Denkspiele in verschiedenen Variationen gab es bereits zu C64-Zeiten. Egal ob auf Konsole oder PC, diese Art von Titeln haben seit der Erfindung des Computerspiels eines gemeinsam: Sie sind mehr als unpopulär. Kaum einem Gerne wurde weniger Beachtung geschenkt - zumindest früher. Heutzutage haben sich die Videospielkknobeleien zu einem ansehnlichen Markt entwickelt – nicht zuletzt dank Nintendos Dr. Kawashima's Gehirnjogging. Eben jene Erkenntnis hatte auch Ravensburger. Nun möchte der Brettspielgigant mit Think auch auf dem iPhone Fuß fassen.
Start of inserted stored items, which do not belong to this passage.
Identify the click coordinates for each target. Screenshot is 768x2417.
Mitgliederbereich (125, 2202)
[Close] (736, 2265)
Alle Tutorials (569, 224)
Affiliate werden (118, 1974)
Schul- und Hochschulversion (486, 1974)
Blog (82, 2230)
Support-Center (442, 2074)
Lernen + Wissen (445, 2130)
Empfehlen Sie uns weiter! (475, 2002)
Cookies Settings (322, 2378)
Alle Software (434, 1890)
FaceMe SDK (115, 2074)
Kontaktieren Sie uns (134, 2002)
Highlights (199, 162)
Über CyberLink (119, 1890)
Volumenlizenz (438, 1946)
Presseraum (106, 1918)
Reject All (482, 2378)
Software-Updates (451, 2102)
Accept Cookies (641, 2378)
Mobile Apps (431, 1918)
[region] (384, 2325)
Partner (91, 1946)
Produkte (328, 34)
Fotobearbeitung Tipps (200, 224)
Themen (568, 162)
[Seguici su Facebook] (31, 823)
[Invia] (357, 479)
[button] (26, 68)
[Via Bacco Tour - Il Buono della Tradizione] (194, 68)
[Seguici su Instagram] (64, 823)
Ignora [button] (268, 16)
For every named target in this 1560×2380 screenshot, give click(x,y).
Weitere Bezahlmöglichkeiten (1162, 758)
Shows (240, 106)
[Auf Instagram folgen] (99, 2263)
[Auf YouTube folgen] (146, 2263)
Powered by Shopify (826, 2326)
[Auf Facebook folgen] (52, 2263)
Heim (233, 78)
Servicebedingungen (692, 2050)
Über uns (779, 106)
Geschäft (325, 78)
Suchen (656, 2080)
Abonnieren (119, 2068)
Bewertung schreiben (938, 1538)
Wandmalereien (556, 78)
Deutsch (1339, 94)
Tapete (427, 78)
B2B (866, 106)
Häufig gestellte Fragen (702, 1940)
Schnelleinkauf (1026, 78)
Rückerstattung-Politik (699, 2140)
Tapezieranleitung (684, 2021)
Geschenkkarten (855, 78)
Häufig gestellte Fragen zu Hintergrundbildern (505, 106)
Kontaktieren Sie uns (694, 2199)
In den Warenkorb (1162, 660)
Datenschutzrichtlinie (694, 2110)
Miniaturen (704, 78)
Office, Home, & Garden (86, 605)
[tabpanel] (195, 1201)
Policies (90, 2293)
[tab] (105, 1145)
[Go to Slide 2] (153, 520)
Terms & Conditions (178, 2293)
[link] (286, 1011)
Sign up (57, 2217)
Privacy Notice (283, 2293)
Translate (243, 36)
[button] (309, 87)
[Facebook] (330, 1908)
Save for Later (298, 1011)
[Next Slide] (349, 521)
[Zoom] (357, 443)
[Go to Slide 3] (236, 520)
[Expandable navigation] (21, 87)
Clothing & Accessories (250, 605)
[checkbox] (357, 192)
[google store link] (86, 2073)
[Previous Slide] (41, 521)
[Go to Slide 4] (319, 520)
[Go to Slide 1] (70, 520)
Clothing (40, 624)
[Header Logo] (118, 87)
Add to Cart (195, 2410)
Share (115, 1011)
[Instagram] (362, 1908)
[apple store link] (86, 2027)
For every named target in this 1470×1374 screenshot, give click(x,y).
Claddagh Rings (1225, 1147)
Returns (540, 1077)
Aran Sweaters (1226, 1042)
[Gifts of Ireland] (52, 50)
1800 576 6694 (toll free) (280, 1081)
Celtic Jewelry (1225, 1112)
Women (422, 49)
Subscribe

Rechnen, Merken, Denken, Verstehen
Think ist die iPhone-Adaption des gleichnamigen Brettspiels von Ravensburger. Wer nun eine nüchterne Umsetzung erwartet, wird bitter enttäuscht. Im Großen und Ganzen handelt es sich bei
Think um eine Sammlung von Minispielchen, die euer Denkvermögen und die Konzentrationsfähigkeit steigern sollen. Ob dieser im AppStore mit großen Worten angepriesene Effekt wirklich eintritt, ist zweifelhaft. Tatsache jedoch ist, dass Ravensburger mit seinem neuen Spiel zu unterhalten weiß. Das liegt vor allem an der ansehnlichen Auswahl an Minigames. Insgesamt 16 davon warten in vier Kategorien – Rechnen, Merken, Denken, Verstehen – darauf, von euch gelöst zu werden. Jede dieser vier Kategorien birgt unterschiedliche Arten von Aufgaben. Wählt ihr „Rechnen“ aus, erwarten euch – wer hätte es gedacht – Rechenaufgaben in einfallsreichen Varianten. Beim Zahlenmobile beispielsweise, müsst ihr die vorgegebene Gesamtsumme auf die einzelnen Unterpunkte verteilen. Im Nullsummen Spiel gilt es, eine fehlende Zahl zu ergänzen. Das Endergebnis muss hier, wie der Name schon sagt, Null betragen.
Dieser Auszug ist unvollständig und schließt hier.